### WHAT IS NEEDED
Give back, unaltered, the lines from the one with "1200x675 pixels." to the end of the material, omitting pictures.

### RAW DATA
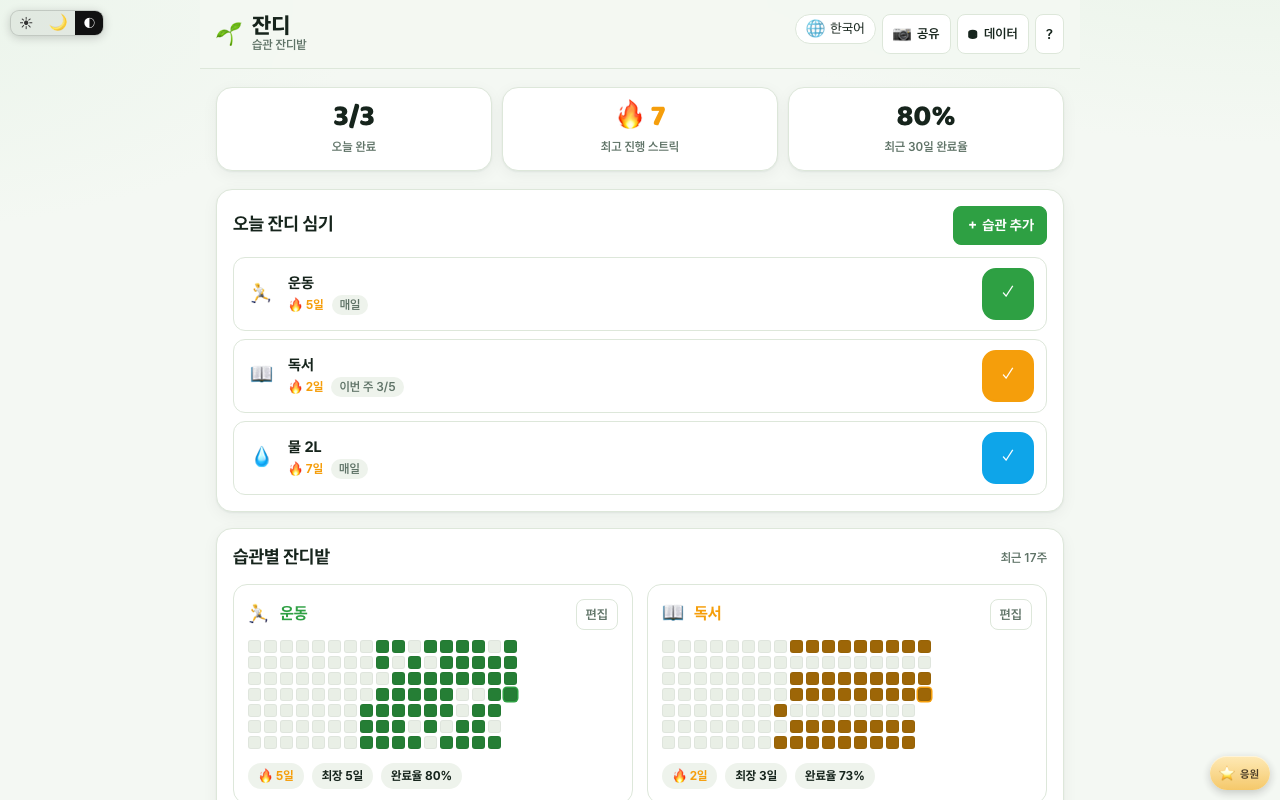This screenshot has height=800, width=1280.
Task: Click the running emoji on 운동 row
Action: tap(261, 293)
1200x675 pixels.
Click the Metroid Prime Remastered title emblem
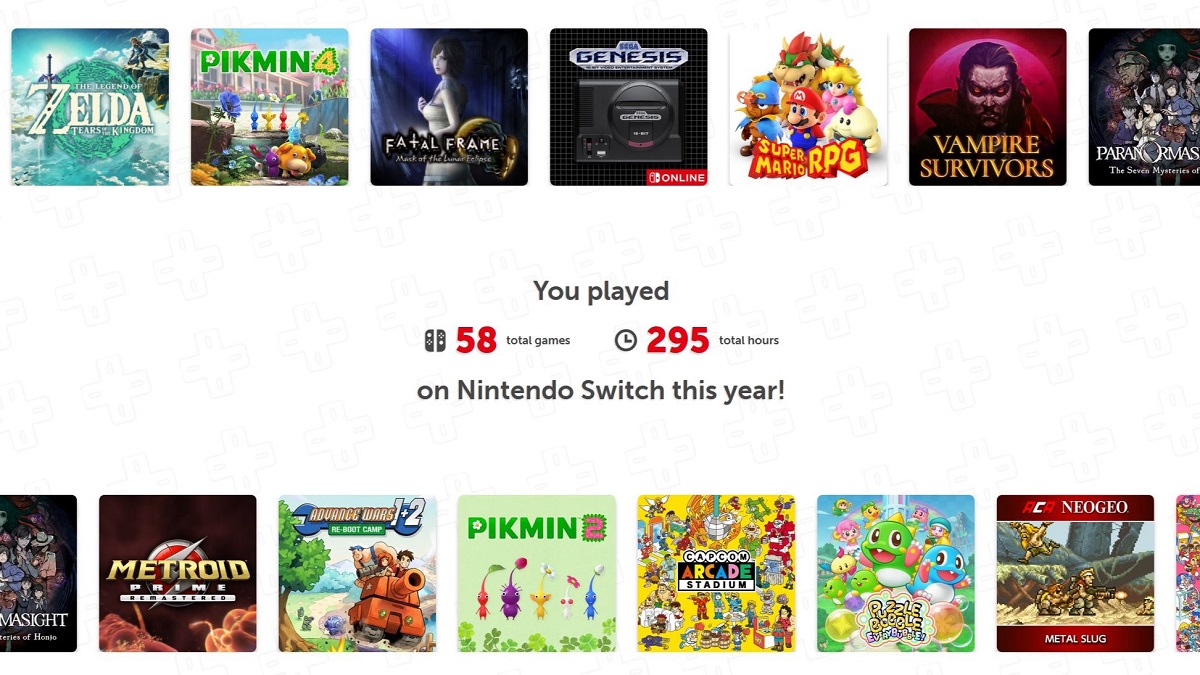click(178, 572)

### RESPONSE
1200x675 pixels.
Click the Metroid Prime Remastered title emblem
click(178, 572)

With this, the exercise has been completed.